Jakarta, monitorkeadilan.com — Sejak dikeluarkannya Perppu 1/2020 tentang Kebijakan Keuangan Negara dan Stabilitas Sistem Keuangan Negara, pemerintah akan menggelontorkan anggaran untuk penanganan wabah Covid-19 sebesar Rp 405,1 triliun.
Rektor Institut Teknologi dan Bisnis Ahmad Dahlan Jakarta (ITB-AD), Mukhaer Pakkanna menyebutkan, untuk memperoleh dana sebesar itu, pemerintah dapat mengais sisa anggaran lebih (SAL) sebesar Rp 160 triliun, Dana Abadi Pemerintah, Badan Layanan Umum, dan anggaran refocussing berdasarkan peraturan presiden.
“Tentu mengais anggaran sebesar itu, saya rasa cukup untuk antisipasi eskalasi efek wabah Covid-19,” ujar Mukhaer dalam keterangannya, Selasa (7/4).
“Apalagi jika pemerintah mengambil tambahan anggaran sebesar Rp 89,472 triliun atau 19,2 persen dari anggaran proyek pembangunan ibu kota baru di Kalimantan,” katanya.
Mukhaer menyebutkan bahkan jika ditambah lagi dari alokasi anggaran infrastruktur dalam APBN 2020 sebesar Rp 419,27 triliun. Penjumlahan anggaran domestik seperti itu, sudah cukup besar untuk antisipasi efek wabah Covid-19.
“Saya agak yakin, dari sisi kesehatan APBN akan lebih aman dan defisit anggaran APBN 2020 tidak akan melebihi angka patokan 3 persen sesuai UU,” ujarnya.

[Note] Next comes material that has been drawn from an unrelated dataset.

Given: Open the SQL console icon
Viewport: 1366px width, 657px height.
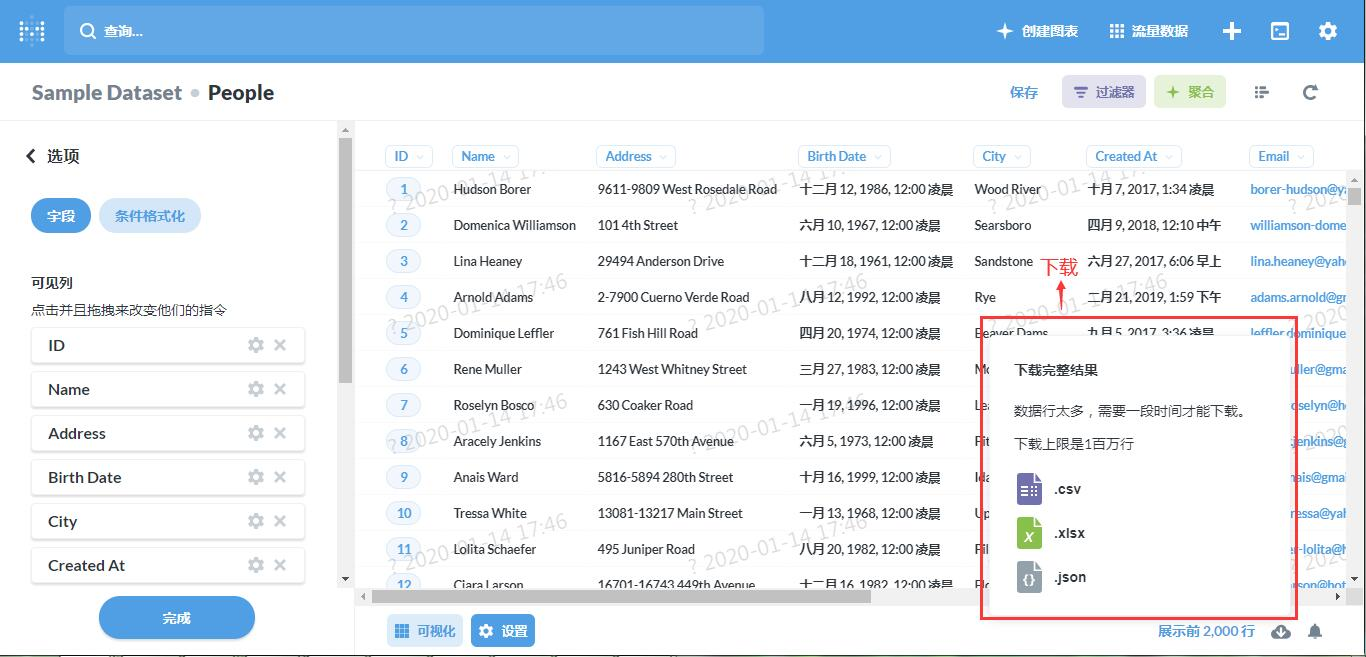Looking at the screenshot, I should [x=1280, y=31].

Hanya saja Mukhaer yang juga Ketua Asosiasi Fakultas Ekonomi dan Bisnis Perguruan Tinggi Muhammadiyah (AFEB-PTM) menyayangkan pemerintah yang tampaknya akan membatalkan jalur itu.

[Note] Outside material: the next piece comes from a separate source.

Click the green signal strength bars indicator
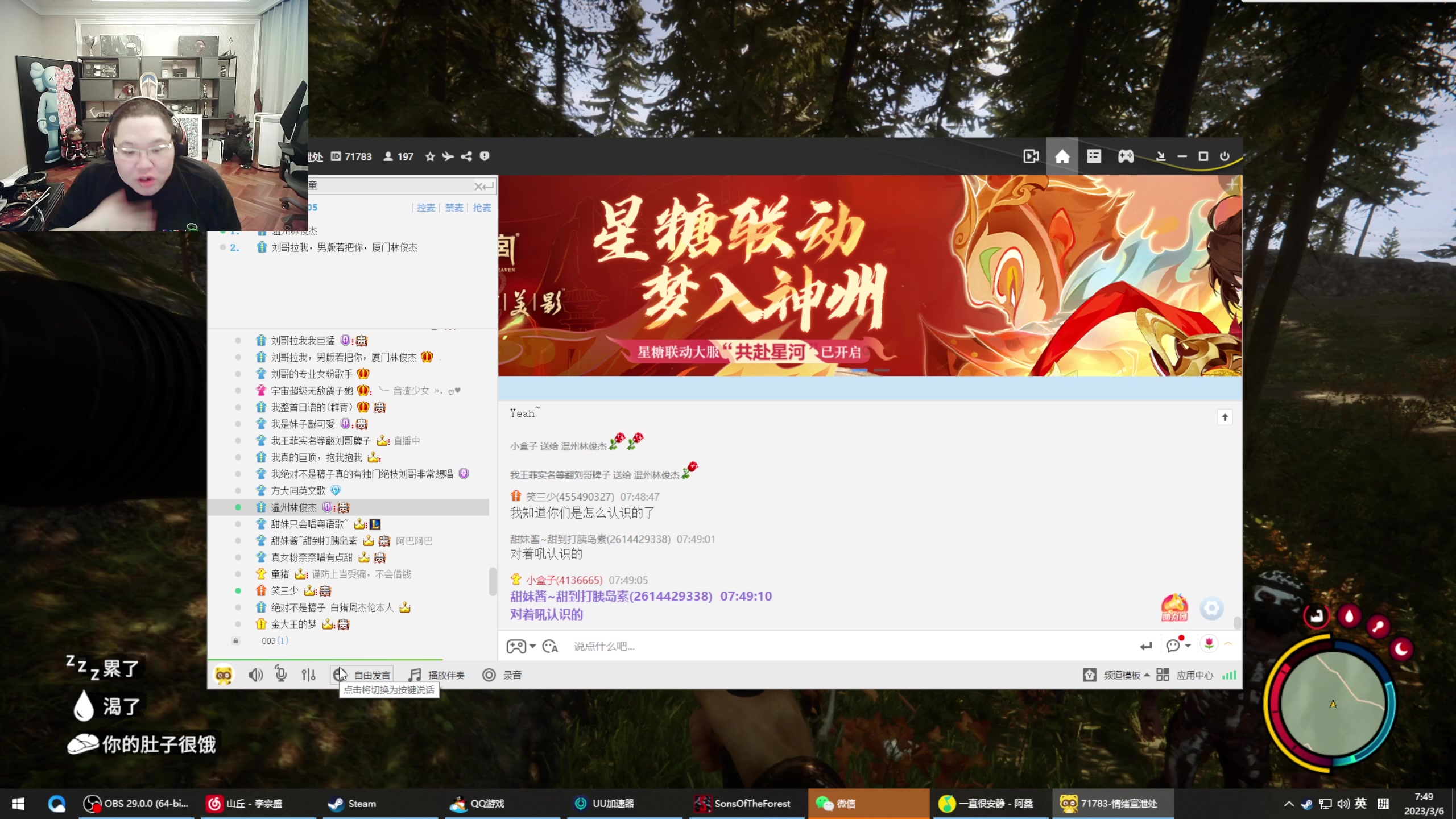Viewport: 1456px width, 819px height. pos(1231,675)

Pemerintah, kata dia, memutuskan mengambil jalur lain dengan menambah utang luar negeri (ULN). Caranya, menerbitkan pandemic bond yang akan disupport oleh lembaga-lembaga keuangan swasta multinasional, seperti Citigroup, Deutsche Bank, Golman Sach, HSBC, dan Standar Chartered.
“Maka tidak heran penerbitan pandemic bond dalam dua hari ini telah memproleh dana sebesar 4,3 miliar dolar AS alias Rp 69 triliun. Dengan dalih pemerintah bahwa pandemic bond itu bertenor jangka panjang. Bahkan pemerintah berharap dengan surat utang itu negara akan memperoleh dana sebesar Rp 549 triliun,” terangnya.
Lebih lanjut Sekretaris Majelis Ekonomi Pimpinan Pusat Muhammadiyah ini menjelaskan bahwa dalam penanggulangan wabah Covid-19 ini, pemerintah sejatinya ingin mengandalkan utang luar negeri.
Kalau cara itu dilakukan, dia memperkirakan ada beberapa sebab. Pertama, pemerintah sesungguhnya ingin “cuci tangan” dengan mengalokasikan anggaran utang.
“Artinya, beban anggaran penanggulangan wabah Covid-19 ini akan dialihkan ke generasi mendatang. Pemerintah kurang mau tanggung jawab,” katanya.
“Kedua, tentu akan membuat defisit APBN makin membengkak,” pungkasnya.